I attended my father’s first cousin’s wake. A woman of ninety, whom at one time was the baby of the family, surrounded by her family and friends who will forever love and miss her. My dad always loved Eileen, so it was for him that I made it a point to honor them both by attending.  I only really knew one cousin well. As with so many families, everyone is spread out by time, obligations, lives. But within moments I was surrounded by people, my father’s people, my grandfather’s people who remembered them, had stories, history, connections.

As an adoptee, it has always been a challenge for me to find that sense of lineage that those who are not adopted enjoy freely.
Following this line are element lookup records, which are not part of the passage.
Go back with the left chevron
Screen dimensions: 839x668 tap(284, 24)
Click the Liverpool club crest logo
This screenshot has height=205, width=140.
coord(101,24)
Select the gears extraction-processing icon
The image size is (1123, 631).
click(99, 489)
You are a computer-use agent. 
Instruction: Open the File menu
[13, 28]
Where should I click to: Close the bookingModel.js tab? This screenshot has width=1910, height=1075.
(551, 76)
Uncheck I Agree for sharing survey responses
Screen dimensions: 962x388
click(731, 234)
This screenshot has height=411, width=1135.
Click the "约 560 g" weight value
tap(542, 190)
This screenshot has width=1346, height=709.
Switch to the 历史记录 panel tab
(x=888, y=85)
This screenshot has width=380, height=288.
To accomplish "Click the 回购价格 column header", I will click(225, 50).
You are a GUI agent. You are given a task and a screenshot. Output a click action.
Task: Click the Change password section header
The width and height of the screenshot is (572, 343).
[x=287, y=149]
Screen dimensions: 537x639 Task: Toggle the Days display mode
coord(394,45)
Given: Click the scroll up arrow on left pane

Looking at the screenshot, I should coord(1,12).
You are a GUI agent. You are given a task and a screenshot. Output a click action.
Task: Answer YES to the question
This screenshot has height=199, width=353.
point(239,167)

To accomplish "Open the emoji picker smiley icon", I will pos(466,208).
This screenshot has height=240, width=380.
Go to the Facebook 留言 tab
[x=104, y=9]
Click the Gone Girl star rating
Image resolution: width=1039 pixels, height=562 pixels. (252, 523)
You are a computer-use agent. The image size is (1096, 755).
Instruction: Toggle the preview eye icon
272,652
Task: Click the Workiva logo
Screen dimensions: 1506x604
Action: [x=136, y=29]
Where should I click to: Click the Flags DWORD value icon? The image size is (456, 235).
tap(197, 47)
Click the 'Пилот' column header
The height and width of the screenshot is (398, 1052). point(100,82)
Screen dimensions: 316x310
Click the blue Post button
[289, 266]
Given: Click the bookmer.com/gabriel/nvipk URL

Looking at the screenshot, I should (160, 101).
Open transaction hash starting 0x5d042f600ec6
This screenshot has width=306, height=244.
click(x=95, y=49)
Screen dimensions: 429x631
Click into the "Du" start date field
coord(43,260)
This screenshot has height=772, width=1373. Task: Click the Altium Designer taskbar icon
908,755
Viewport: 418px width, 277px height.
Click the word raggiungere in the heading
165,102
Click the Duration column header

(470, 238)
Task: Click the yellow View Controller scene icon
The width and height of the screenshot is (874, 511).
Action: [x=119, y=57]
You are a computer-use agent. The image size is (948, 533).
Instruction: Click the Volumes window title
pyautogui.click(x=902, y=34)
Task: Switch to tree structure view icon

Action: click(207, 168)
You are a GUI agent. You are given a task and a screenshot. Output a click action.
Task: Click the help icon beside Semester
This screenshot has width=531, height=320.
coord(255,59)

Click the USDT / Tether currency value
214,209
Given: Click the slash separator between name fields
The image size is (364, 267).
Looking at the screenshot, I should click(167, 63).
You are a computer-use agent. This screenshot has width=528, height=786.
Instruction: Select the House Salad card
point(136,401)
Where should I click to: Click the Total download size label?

I have come to understand that for me lineage can be complicated. For me it doesn’t include blood, and bones and features of a face, but stories by my grandparents, my parents and in this case, the memory of my grandfather, my father and his cousin Eileen. Good memories, proud memories. I learned that my grandfather had handed out candy at his grocery store to Eileen’s nieces and nephews and that my grandfather was her favorite uncle, Uncle Willie. My cousins delighted in the knowledge that I had the scales from the grocery he started in Port Chester, NY as a young man in the 1920’s upon his arrival from Ireland.  There were stories about the house where they once lived as an extended family and their time spent at Oakland Beach.

It is the stories that connect our lineage, our family, our heritage. That is how I see it. That is how I saw my father’s, my grandfather’s and Eileen’s eyes yesterday. I think my cousins saw their eyes in mine.